January in the Vegie Patch

parasitic wasp on calendulaThe summer vegie patch is a feast for the senses – bold colours, fragrance and lots of produce. Hang out and watch all the beneficial insects working your flowers and your pests – nature is awesome.

I hope your garlic is up. Don’t let the leaves dry off as a lot of books and mags recommend. If the tops dry completely this will shorten your garlic’s storage life. Each leaf is a layer of skin around the bulb – a protective wrapper. You want at least 3 undamaged wrappers around the bulb for good storage. Allow for at least two to get rubbed off/ damaged through the cleaning process. So if you have at least 5 green leaves when you harvest you should be sweet.

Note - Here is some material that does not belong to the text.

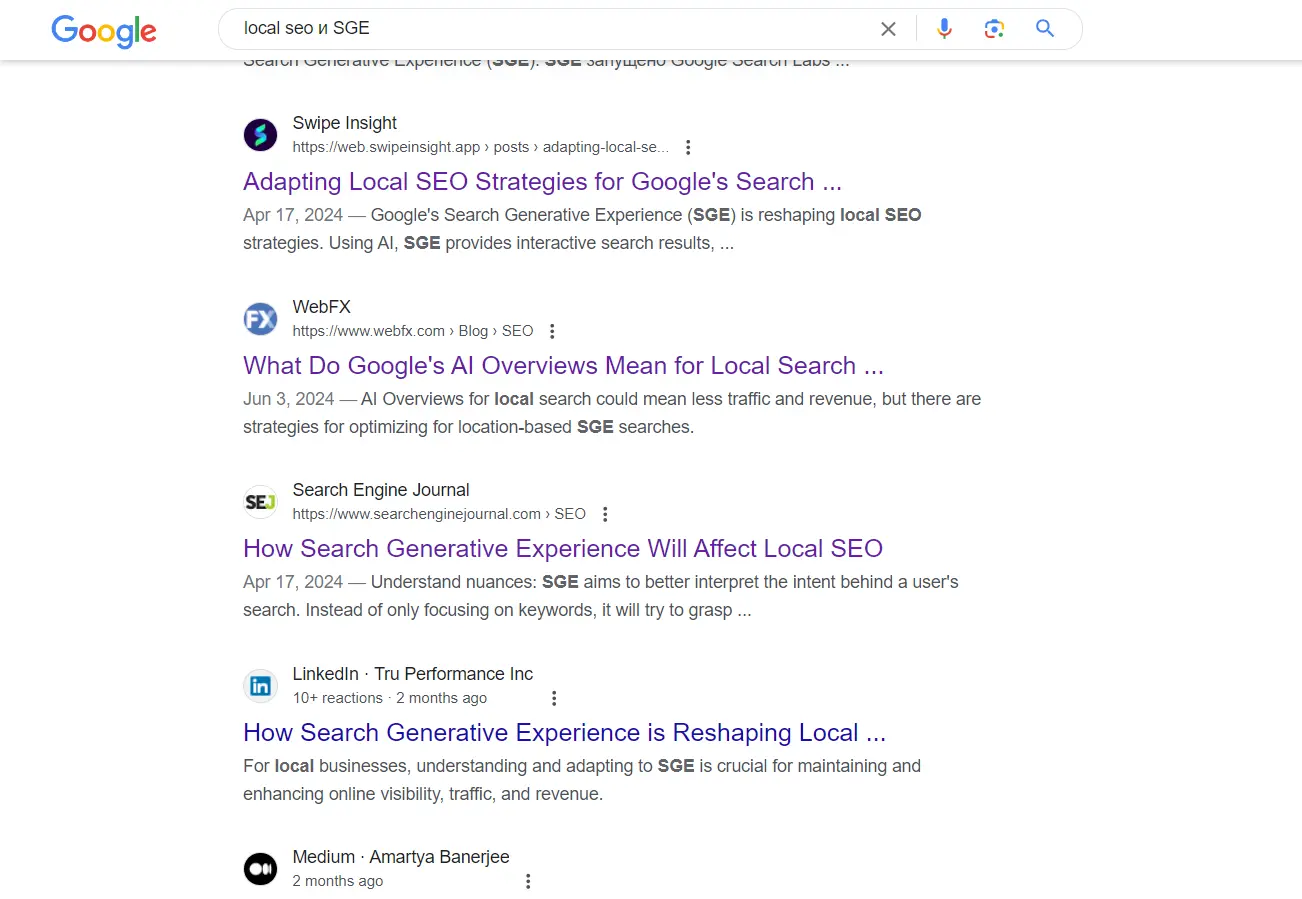
Task: Click the Swipe Insight favicon
Action: tap(260, 135)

I hang mine in bunches of 6 or 7 under the deck. You need good airflow, no direct sun and a nice dry spot for curing it. Once the outer wrappers are nice and dry (2 – 4 weeks) give it a gentle clean, trim the tops leaving about 1cm of stalk, trim the roots and store in a dry dark spot. Netting bags are fab, you can hang them up out of the way.

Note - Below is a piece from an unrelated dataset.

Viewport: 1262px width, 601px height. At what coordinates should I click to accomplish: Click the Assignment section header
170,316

I’ll be selling my garlic at the Summer Gathering, so if you didn’t get a crop in this year then beautiful organic garlic can still be yours!

As soon as you empty the garlic bed sow a greencrop to restore the soil. Garlic has been occupying that space for 6 months and the soil will be a bit tired now. An empty bed quickly looses it’s mojo – especially in this heat. Summer greencrops to choose from are buckwheat, phacelia, lupins, alfalafa or mustard. Greencrops are fab. They are cheap, quick, and do an incredible job of revitalising, restoring and balancing soil.

strings of onionsAren’t the onions beautiful – cured, strung and hanging in the pantry. I love growing onions. Even though they are in the ground for a while you get alot of crop in a small space. They take a bit of mastering to get right so don’t give up. Keep learning how, and then when you get it right you’ll feel so proud!

 

 

Tasks for January

It’s time to:

  • Plant out your last lot of dwarf beans, cucumber and zuchinni (for autumn eating).
  • Sow summer salads (take care to choose heat lovers like tree lettuce, merveille de quarter saison, drunken woman or oak leaf) ; sow carrots for late summer/ autumn eating (if you are prone to carrot fly sow under a cloche with netting over it); beetroot (don’t let it dry out now, or you’ll pay with woody roots); celery for autumn/ winter; radish; and summer greencrops in any gaps made by harvesting.
  • Sow brassicas for the autumn, especially ones that take ages to get to the point like Brussels Sprouts and Cauli’s. Yes, it’s always strange that as your summer vege are just beginning to fruit you need to start sowing your winter supplies.
  • Start preparing your beds now as spring crops finish (no rest for the wicked).
  • Be a good mum and keep up the watering and liquid feeding.